Гладкий тонкий ободок – по-видимому, это было обручальное кольцо. И на довольно крупный палец. То есть, не женское – мужское. Глеб Викторович женат, выходит? Впрочем, это более чем нормально, учитывая его возраст и статус. Вопрос, отчего он носит кольцо на цепочке, а не на пальце? Но я посмотрела на собственные руки и устыдилась. Только мое кольцо лежало дома, в шкатулке с прочими украшениями. Так неужто Фустов привязан к своей половине больше, чем я к Жене?..
— Мария… простите, не знаю вашего отчества, - окликнула я девушку, когда та, не собираясь задерживаться, уже удалилась к дверям. – Простите, вы не выпьете со мною чаю? Мне, право, неловко здесь одной.
Девушка остановилась. Снова поглядела изучающе и сухо ответила:
— Марья Игнатьевна. И у меня много работы, прошу простить.
— А меня называйте Лиди, - запросто сказала я. Сама подвинула к столику с подносом второй стул и только потом села. – Никогда не посмела бы отрывать вас от работы, но… - Я попыталась сделать так, чтобы чашка с блюдцем в моей руке звонко задрожали, - мне так нужно с кем-то поговорить…
— Вам нехорошо? – голос прозвучал значительно менее сухо, Марья Игнатьевна даже подошла, заботливо дотронувшись до моего плеча.
— На моих глазах сегодня убили человека… господина Ерохина. Вы, должно быть, его знали?
— Нет, я не знала Ерохина, он из другого ведомства… Но в вас что же – стреляли? И Глеб Викторович был там? Боже правый, я ничего не знала…

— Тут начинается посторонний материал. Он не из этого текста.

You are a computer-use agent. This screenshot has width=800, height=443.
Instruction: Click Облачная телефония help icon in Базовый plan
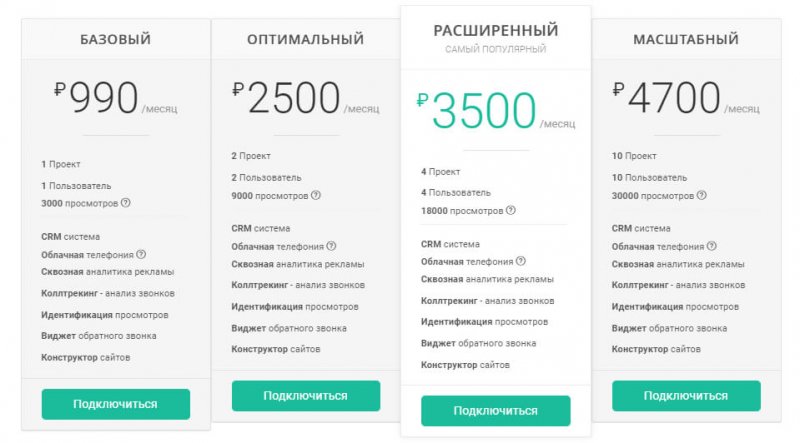click(x=141, y=254)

Девушка рассеянно опустилась на стул, а я, подняв глаза, отметила, как бледно ее лицо. На ресницах у нее заблестели слезы. А я устыдилась – расстраивать ее столь сильно мне не хотелось. И поспешила найти слова утешения:
— Вероятно, Глеб Викторович просто не хотел вас расстраивать. Я тоже была там, но и помыслить не могу, чтобы рассказать обо всем мужу – ведь знаю, что он с ума сойдет от беспокойства.
— Так вы замужем? – догадалась моя новая знакомая. И я почувствовала, что настороженности в отношении меня у Марьи Игнатьевны стало куда меньше. – Простите, что я так расчувствовалась… и не подумайте ничего дурного – просто я очень беспокоюсь за Глеба Викторовича. Я всегда за него беспокоюсь.
Я сочувственно пожала ее руку:
— Увы, небезосновательно. Глеб Викторович о себе совсем не думает. Он женат?
— Что вы, нет! Глеб Викторович все время проводит на службе.
— И не помолвлен? – изумилась я.
Машенька отрицательно качнула головой, а я поняла горькую правду. Вдовец. Это объясняло и кольцо на цепочке, и его бесстрашие, граничащее с безумством. И даже кокаин.
После Марья Игнатьевна позволила называть ее Машей, и мы долго пили с нею чай. На Гороховой девушка работала уже два года, сразу как окончила курсы машинисток. Из них третий месяц – а именно столько пребывал в этом здании господин Фустов – она числилась его подручной. Много лестного и восторженно я услышала за чаем о ее шефе. Смел, благороден, высоко образован, находчив и превосходно воспитан. Насчет воспитания: надо полагать, либо Глеб Викторович не показывался еще перед Машенькой с расстегнутой сорочкой, либо показывался, но ей понравился вид.